From 359841878523f1e3e5711e654c2cd0d099b63688 Mon Sep 17 00:00:00 2001
From: Geoffrey Wilson <geoff@gr-oss.io>
Date: Thu, 3 Oct 2024 14:42:36 -0400
Subject: [PATCH] Token swap (#43)

* use a bootstrap token, then switch
---
 app/lib/clients/vault.rb             | 13 +++++-----
 app/lib/clients/vault/certificate.rb |  8 +++---
 app/lib/clients/vault/key_value.rb   |  1 -
 app/lib/clients/vault/policy.rb      | 37 ++++++++++++++++++++++++++++
 config/application.rb                |  3 +++
 test/lib/clients/vault_test.rb       | 32 +++++++++++++++++++-----
 6 files changed, 76 insertions(+), 18 deletions(-)
 create mode 100644 app/lib/clients/vault/policy.rb

diff --git a/app/lib/clients/vault.rb b/app/lib/clients/vault.rb
index 78d496c..42cf3c9 100644
--- a/app/lib/clients/vault.rb
+++ b/app/lib/clients/vault.rb
@@ -1,23 +1,21 @@
 module Clients
   class Vault
+    class_attribute :token
+
     class << self
       private
 
       def client
         ::Vault::Client.new(
-          address: vault_address,
-          token: vault_token
+          address: address,
+          token: token
         )
       end
 
-      def vault_address
+      def address
         Config[:vault_addr]
       end
 
-      def vault_token
-        Config[:vault_token]
-      end
-
       def enable_engine(mount, type)
         client.sys.mount(mount, type, "#{type} secrets engine")
       end
@@ -26,6 +24,7 @@ def enable_engine(mount, type)
 
   require_relative "vault/key_value"
   require_relative "vault/certificate"
+  require_relative "vault/policy"
   require_relative "vault/entity"
   require_relative "vault/entity_alias"
 end
diff --git a/app/lib/clients/vault/certificate.rb b/app/lib/clients/vault/certificate.rb
index 7b3f57a..4469d5a 100644
--- a/app/lib/clients/vault/certificate.rb
+++ b/app/lib/clients/vault/certificate.rb
@@ -64,8 +64,8 @@ def configure_root_ca
         File.write("tmp/#{root_ca_mount}.crt", root_cert)
 
         client.logical.write("#{root_ca_mount}/config/cluster",
-                            path: "#{vault_address}/v1/#{root_ca_mount}",
-                            aia_path: "#{vault_address}/v1/#{root_ca_mount}")
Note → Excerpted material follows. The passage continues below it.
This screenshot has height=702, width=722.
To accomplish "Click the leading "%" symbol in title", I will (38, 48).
+                            path: "#{address}/v1/#{root_ca_mount}",
+                            aia_path: "#{address}/v1/#{root_ca_mount}")
 
         client.logical.write("#{root_ca_mount}/config/urls",
                             issuing_certificates: "{{cluster_aia_path}}/issuer/{{issuer_id}}/der",
@@ -100,8 +100,8 @@ def sign_cert
       def configure_ca
         # Configure the intermediate CA
         client.logical.write("#{intermediate_ca_mount}/config/cluster",
-                             path: "#{vault_address}/v1/#{intermediate_ca_mount}",
-                             aia_path: "#{vault_address}/v1/#{intermediate_ca_mount}")
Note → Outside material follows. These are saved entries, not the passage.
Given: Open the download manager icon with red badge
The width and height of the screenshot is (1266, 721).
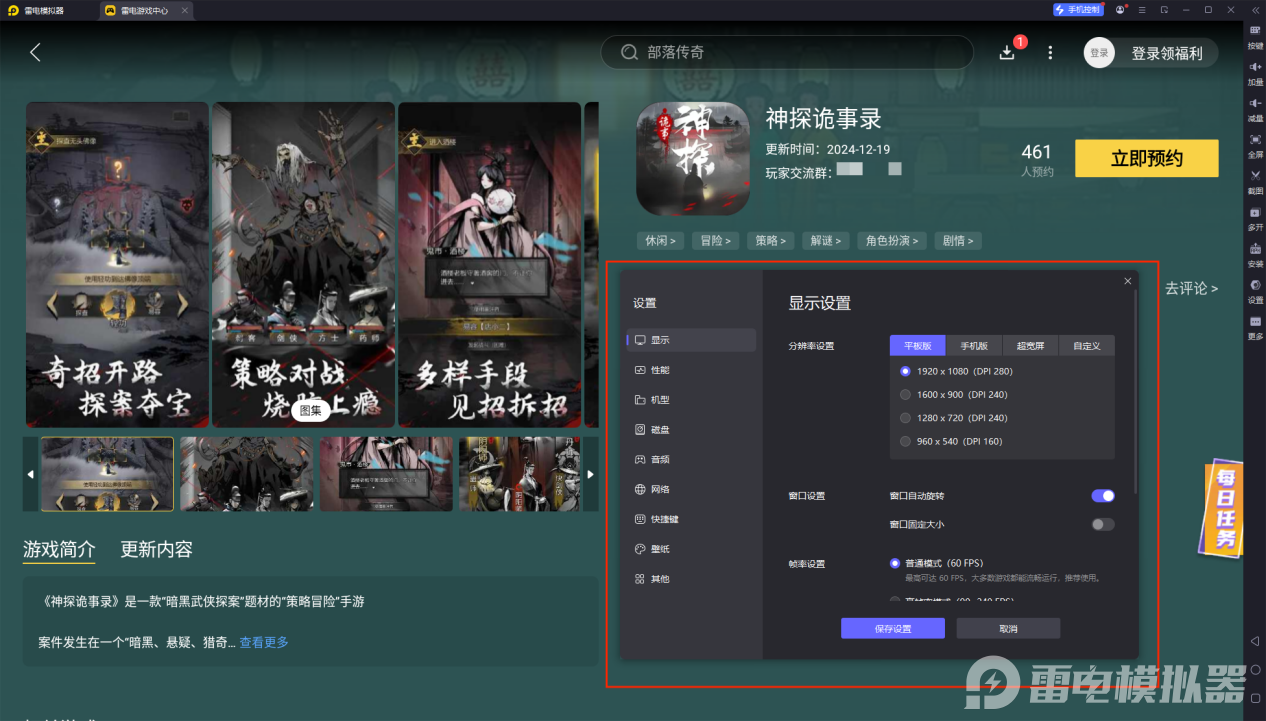Looking at the screenshot, I should [x=1008, y=51].
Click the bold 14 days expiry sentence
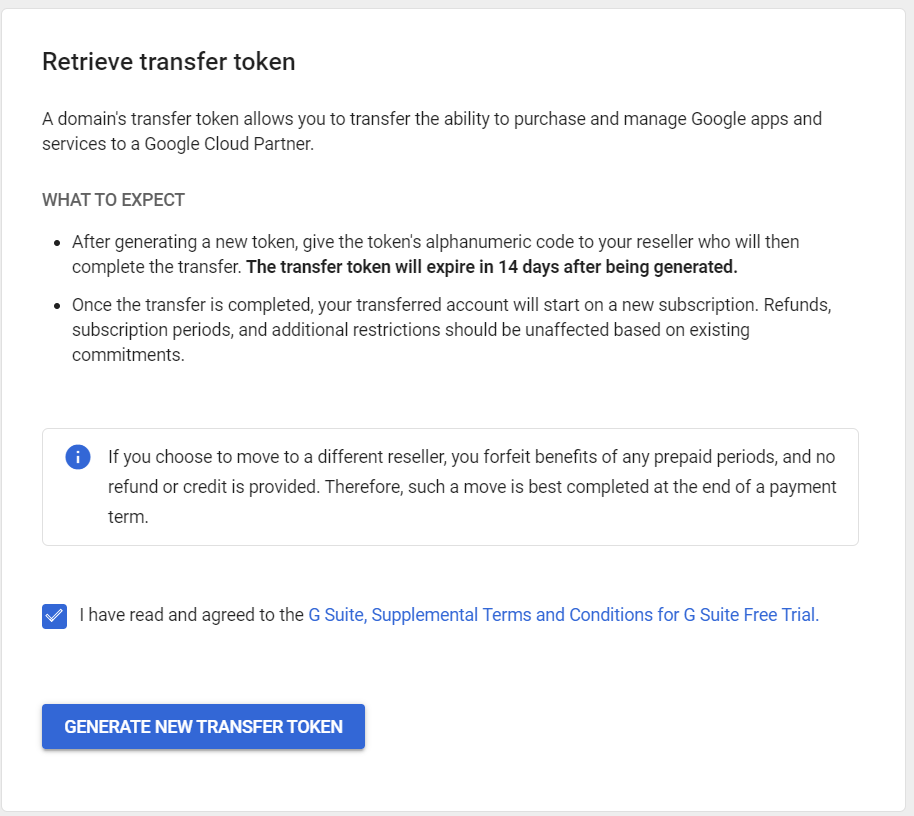Screen dimensions: 914x816 (x=491, y=267)
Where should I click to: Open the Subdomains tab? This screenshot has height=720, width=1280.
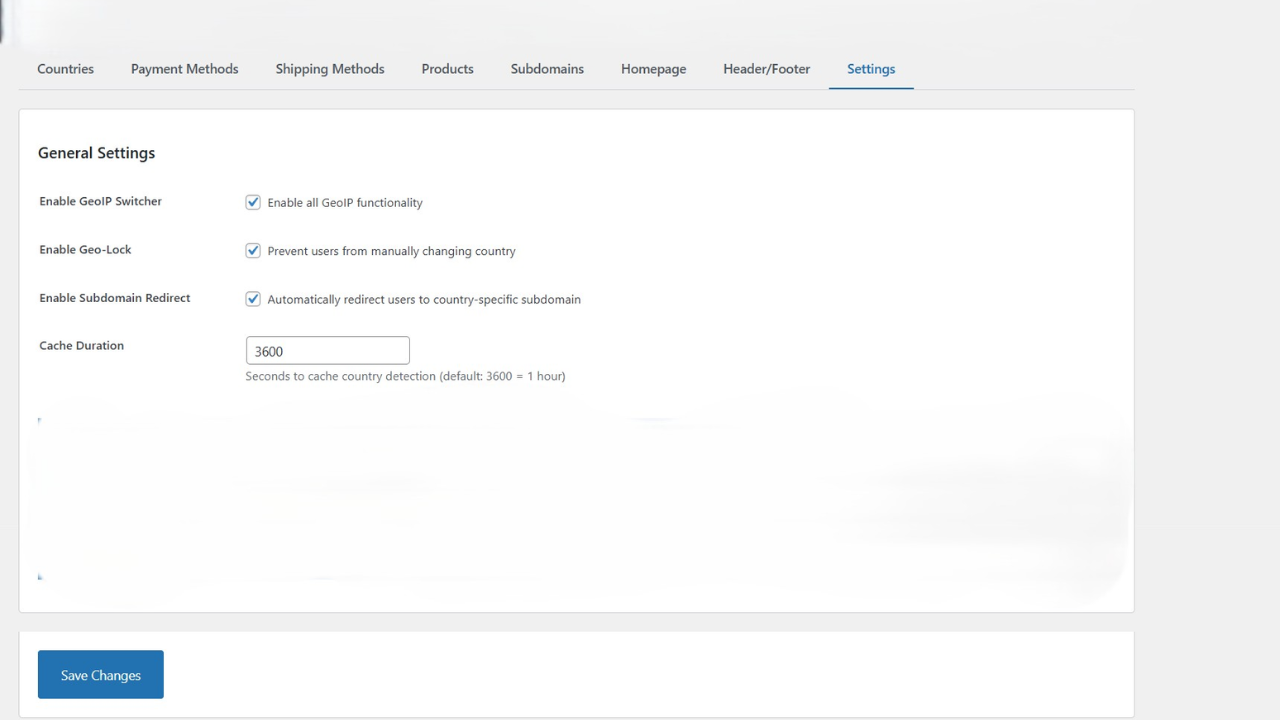tap(547, 68)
+                             path: "#{address}/v1/#{intermediate_ca_mount}",
+                             aia_path: "#{address}/v1/#{intermediate_ca_mount}")
 
         # Configure the role for issuing certs
         issuer_ref = client.logical.read("#{intermediate_ca_mount}/config/issuers").data[:default]
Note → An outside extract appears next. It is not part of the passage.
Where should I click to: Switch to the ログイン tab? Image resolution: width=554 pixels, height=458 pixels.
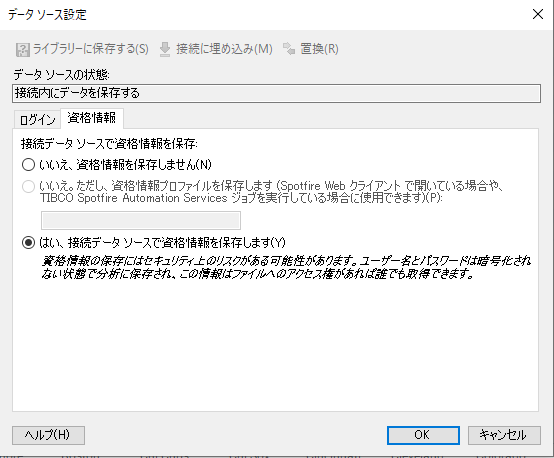tap(37, 120)
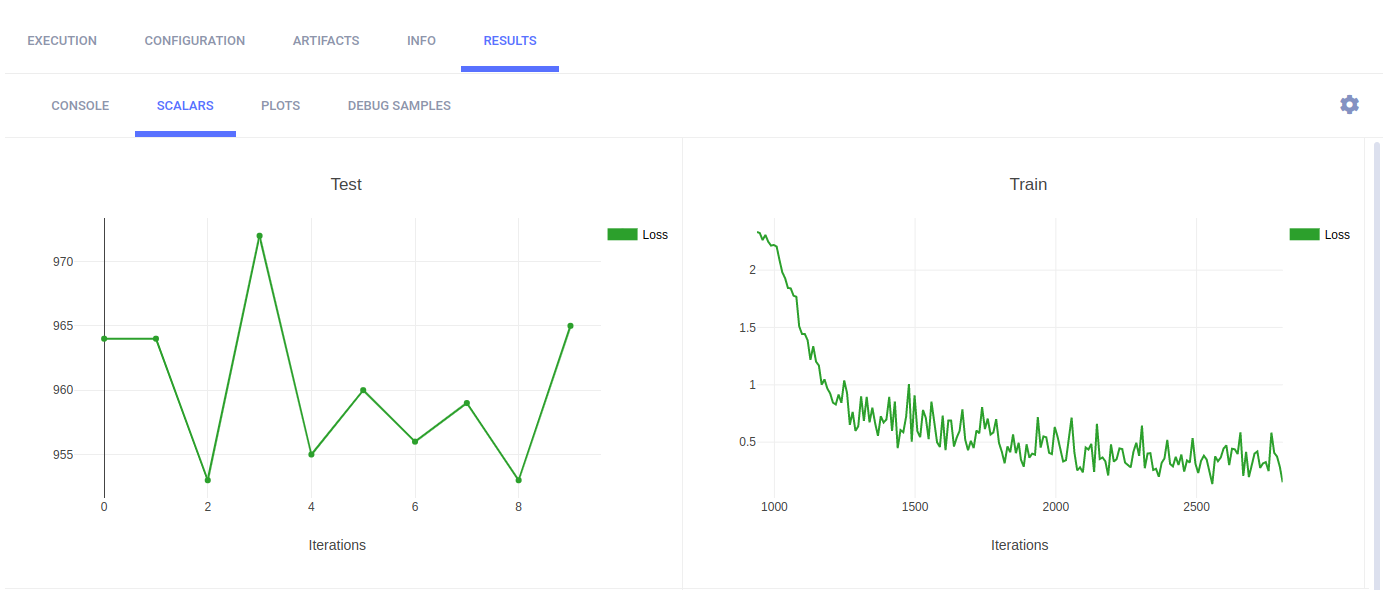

diff --git a/app/lib/clients/vault/key_value.rb b/app/lib/clients/vault/key_value.rb
index 375827f..c11f9f3 100644
--- a/app/lib/clients/vault/key_value.rb
+++ b/app/lib/clients/vault/key_value.rb
@@ -6,7 +6,6 @@ def kv_read(path)
       end
 
       def kv_write(path, data)
-        configure_kv
         client.logical.write("#{kv_mount}/data/#{path}", data: data)
       end
 
diff --git a/app/lib/clients/vault/policy.rb b/app/lib/clients/vault/policy.rb
new file mode 100644
index 0000000..13ad3a5
--- /dev/null
+++ b/app/lib/clients/vault/policy.rb
@@ -0,0 +1,37 @@
+module Clients
+  class Vault
+    class << self
+      def rotate_token
+        create_astral_policy
+        token = create_astral_token
+        Clients::Vault.token = token
+      end
+
+      private
+
+      def create_astral_policy
+        policy = <<-HCL
+        path "#{intermediate_ca_mount}/roles/astral" {
+          capabilities = ["read", "list"]
+        }
+        path "#{intermediate_ca_mount}/issue/astral" {
+          capabilities = ["create", "update"]
+        }
+        path "#{kv_mount}/data/*" {
+          capabilities = ["create", "read", "update", "delete", "list"]
+        }
+        HCL
+
+        client.sys.put_policy("astral_policy", policy)
+      end
+
+      def create_astral_token
+        token = client.auth_token.create(
+          policies: [ "astral_policy" ],
+          ttl: "24h"
+        )
+        token.auth.client_token
+      end
+    end
+  end
+end
diff --git a/config/application.rb b/config/application.rb
index 028787f..c3cdf58 100644
--- a/config/application.rb
+++ b/config/application.rb
@@ -33,8 +33,11 @@ class Application < Rails::Application
     config.astral = config_for :astral
 
     config.after_initialize do
+      # bootstrap with provided token, then rotate
+      Clients::Vault.token = Config[:vault_token]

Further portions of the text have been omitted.